** Task **
Rewrite the passage about the doctor's visit, starting with "So I waited." and going on through "pills. That’s all.", with "young doctor" in place of "medical fellow".

Tuesday, May 1, 2007

THE TIME had come. I leaned back in the doctor’s office, got comfortable and waited for Heather to begin the Chant of the Pills.

We’re used to the chant by now. It’s part of a tradition in my wife’s medical appointments. First comes the blood-pressure machine that squeezes and squeezes without producing any useful results — you know, kind of like Washington. Then we give some basic information, chat a bit with the nurse or doctor and wait for the question:

“So, Heather, what medications are you currently taking?”

I always have to suppress a smile at this point. Because Heather has so many chronic illnesses, she can usually recite a list of prescriptions long enough to have its own feature in “Reader’s Digest.” Muscle relaxants. Pain pills. Immuno-suppressants. At one stage, she was taking no fewer than 13 medicines, a lucky number for the pharmaceutical companies, though not for our bank account.

So I waited. Heather mentioned a pain medicine she’d been taking recently and I nodded. Yep, remember that one.

Then she stopped. I looked at her, confused. This was not in the ritual.

“Is that all?” the medical fellow asked us politely.

“Is that all?” I thought uncertainly. What about the ... well, surely, she’s still on the ... come to think of it, when’s the last time she took ....

Good grief. She’s right.

“Yes, that’s all,” Heather said.

One bottle of pills. That’s all.

Incredible.

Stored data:
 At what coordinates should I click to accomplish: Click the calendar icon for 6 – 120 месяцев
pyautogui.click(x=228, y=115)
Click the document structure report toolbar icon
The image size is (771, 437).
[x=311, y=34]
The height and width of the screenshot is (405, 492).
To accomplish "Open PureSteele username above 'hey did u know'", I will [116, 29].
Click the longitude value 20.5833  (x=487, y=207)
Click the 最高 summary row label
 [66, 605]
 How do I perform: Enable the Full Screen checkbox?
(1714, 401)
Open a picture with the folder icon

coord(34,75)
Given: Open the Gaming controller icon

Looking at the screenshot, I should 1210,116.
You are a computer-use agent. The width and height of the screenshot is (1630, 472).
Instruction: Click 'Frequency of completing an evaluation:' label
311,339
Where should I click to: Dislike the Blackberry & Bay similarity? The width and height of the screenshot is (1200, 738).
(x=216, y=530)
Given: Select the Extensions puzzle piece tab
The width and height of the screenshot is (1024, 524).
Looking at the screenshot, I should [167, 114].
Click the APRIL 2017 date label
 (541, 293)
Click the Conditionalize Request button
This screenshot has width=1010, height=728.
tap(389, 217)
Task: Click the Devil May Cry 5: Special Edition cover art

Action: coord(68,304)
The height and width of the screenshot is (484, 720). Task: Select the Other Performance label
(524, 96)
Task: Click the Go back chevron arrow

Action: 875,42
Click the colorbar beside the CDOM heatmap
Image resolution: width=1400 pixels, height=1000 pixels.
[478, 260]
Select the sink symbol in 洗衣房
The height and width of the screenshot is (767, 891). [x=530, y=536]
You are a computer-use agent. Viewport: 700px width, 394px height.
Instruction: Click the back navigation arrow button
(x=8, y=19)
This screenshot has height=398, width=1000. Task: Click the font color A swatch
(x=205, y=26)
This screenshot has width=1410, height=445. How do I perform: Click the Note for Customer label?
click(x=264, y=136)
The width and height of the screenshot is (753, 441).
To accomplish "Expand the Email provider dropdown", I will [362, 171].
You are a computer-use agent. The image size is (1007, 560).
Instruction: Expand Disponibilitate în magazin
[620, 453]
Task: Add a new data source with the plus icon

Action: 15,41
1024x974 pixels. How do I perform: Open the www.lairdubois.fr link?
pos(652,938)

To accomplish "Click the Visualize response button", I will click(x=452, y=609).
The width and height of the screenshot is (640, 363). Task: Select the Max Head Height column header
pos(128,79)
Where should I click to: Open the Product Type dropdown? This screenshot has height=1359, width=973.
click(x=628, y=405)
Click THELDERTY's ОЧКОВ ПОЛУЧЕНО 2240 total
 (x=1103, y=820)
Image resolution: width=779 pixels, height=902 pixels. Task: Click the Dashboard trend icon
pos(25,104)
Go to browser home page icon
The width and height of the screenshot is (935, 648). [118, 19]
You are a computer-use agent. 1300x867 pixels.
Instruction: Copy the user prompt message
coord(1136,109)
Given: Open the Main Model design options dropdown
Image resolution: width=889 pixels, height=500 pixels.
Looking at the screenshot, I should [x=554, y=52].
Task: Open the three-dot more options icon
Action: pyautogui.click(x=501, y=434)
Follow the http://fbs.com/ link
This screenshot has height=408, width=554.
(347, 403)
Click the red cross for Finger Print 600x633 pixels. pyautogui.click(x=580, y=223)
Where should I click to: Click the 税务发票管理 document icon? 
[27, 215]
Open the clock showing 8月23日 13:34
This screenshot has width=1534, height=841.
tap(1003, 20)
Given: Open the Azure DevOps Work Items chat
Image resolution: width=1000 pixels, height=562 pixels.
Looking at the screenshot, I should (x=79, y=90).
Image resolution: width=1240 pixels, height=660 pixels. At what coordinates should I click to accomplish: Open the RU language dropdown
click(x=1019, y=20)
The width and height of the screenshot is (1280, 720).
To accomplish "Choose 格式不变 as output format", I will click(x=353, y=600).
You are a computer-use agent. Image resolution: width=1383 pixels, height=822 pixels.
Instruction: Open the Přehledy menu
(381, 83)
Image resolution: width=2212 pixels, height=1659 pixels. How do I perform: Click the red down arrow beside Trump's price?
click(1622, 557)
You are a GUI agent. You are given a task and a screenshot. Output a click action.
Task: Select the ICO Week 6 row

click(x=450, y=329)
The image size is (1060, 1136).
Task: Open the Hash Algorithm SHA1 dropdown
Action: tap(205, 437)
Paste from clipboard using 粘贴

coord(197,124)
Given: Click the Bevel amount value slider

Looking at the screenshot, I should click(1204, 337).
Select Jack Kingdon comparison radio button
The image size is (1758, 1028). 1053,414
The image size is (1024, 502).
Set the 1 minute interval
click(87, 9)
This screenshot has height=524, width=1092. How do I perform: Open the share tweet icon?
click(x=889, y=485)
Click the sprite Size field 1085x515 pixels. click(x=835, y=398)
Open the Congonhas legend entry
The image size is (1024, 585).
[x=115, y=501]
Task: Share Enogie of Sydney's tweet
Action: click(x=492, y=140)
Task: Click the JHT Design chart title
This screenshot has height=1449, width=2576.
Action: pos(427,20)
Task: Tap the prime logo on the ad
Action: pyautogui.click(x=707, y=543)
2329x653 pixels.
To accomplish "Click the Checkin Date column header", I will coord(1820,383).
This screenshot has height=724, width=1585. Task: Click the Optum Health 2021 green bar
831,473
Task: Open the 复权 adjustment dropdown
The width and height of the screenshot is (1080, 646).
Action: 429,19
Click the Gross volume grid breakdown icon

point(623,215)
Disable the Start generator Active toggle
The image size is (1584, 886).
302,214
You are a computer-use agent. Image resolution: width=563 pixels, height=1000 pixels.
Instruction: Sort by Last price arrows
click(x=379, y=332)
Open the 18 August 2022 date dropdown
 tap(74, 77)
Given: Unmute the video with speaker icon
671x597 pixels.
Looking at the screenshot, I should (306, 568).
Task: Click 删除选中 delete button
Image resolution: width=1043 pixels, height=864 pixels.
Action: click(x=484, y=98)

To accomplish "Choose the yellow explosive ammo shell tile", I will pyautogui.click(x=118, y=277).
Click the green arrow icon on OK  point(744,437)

** Solution **
So I waited. Heather mentioned a pain medicine she’d been taking recently and I nodded. Yep, remember that one.

Then she stopped. I looked at her, confused. This was not in the ritual.

“Is that all?” the young doctor asked us politely.

“Is that all?” I thought uncertainly. What about the ... well, surely, she’s still on the ... come to think of it, when’s the last time she took ....

Good grief. She’s right.

“Yes, that’s all,” Heather said.

One bottle of pills. That’s all.